__Instruções de trabalho__:
Prossiga o excerto sobre o pedido de acesso a documentos do CSM a partir da última frase apresentada, mantendo o registo jurídico-administrativo.

__Excerto citado__:
5. Em 29.12.2021, o Requerente remeteu nova mensagem electrónica ao Requerido, cujo teor se transcreve parcialmente infra:
“Os jornalistas estão abrangidos, com deveres e direitos, por um vasto conjunto de legislação e outros diplomas, dos quais a Constituição, a Lei da Imprensa e o Estatuto dos Jornalistas são os fundamentais. Têm também um jornalista um código deontológico.
A função de um jornalista parece-me óbvia, e de tão conhecida, praticamente prescinde de ser referida: informar, o que constitui uma liberdade inquestionável pelo menos numa democracia, e ainda mais numa democracia como a da República Portuguesa.
Portanto, não consigo compreender bem a necessidade de ter de indicar "qual a finalidade do tratamento solicitado" em relação aos documentos por mim pedidos e convenientemente identificados pelo CSM. Não me parece, salvo melhor opinião, que os documentos em causa interessem apenas aos envolvidos ao processo em causa, antes interessam a todos os cidadãos, porquanto pode revelar os mecanismos de funcionamento da Justiça em Portugal.

__Excertos de dados__:
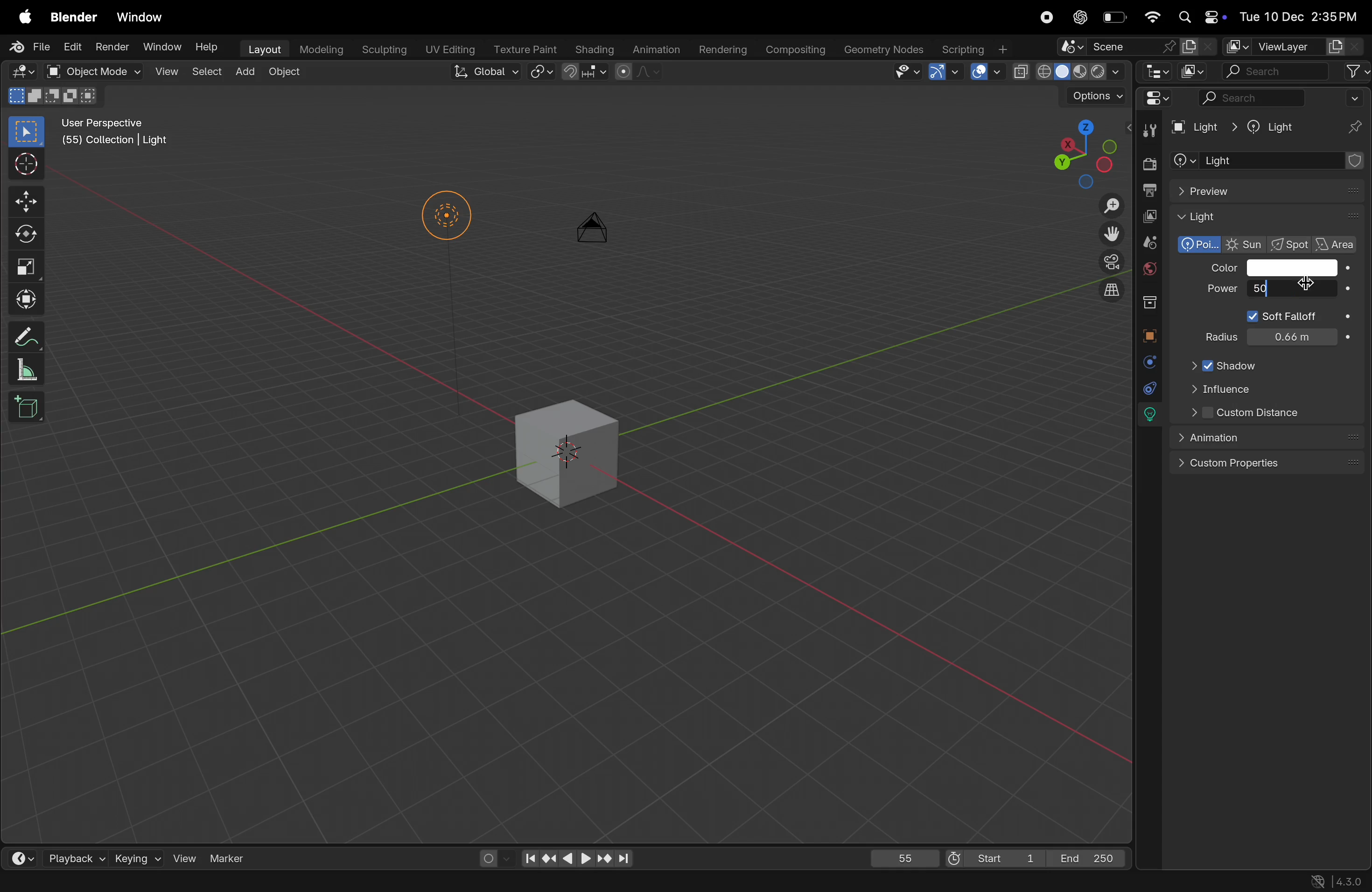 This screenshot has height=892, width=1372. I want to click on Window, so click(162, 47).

--

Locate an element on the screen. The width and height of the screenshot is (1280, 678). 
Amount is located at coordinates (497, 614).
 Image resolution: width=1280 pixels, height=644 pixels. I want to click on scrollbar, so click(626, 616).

__Resposta esperada__:
Nem me parece sequer sensato, repito, numa democracia como a portuguesa, que se possa imaginar a eventualidade de me ser recusado o acesso aos documentos em causa se eu alegar que os pretendo analisar para eventualmente, ou não, fazer uma notícia.
Será que V. Exa., ou o próprio CSM, me recusará o acesso se eu disser que é para fazer uma notícia, que aliás é a função final de um jornalista? Ou já aceitará que eu aceda se prometer que apenas servirão para leitura intermédia entre dois romances de ficção?
Além disso, parece-me, também salvo melhor opinião, que o RGPD não serve para manter a confidencialidade de documentos desta natureza (e convém recordar que a CADA já manifestou que não estamos perante documentos sob segredo de justiça), tanto mais que, certamente, aí não são revelados endereços e outros dados pessoais, e apenas nomes e eventualmente funções. E mesmo que fossem, então poder-se-iam expurgar.
Donde, por tudo isto, peço que me seja concedido acesso aos documentos já identificados pelo CSM.” (cf. cópia da mensagem electrónica junta a fls. 26-27 dos autos no SITAF, documento que se dá por integralmente reproduzido).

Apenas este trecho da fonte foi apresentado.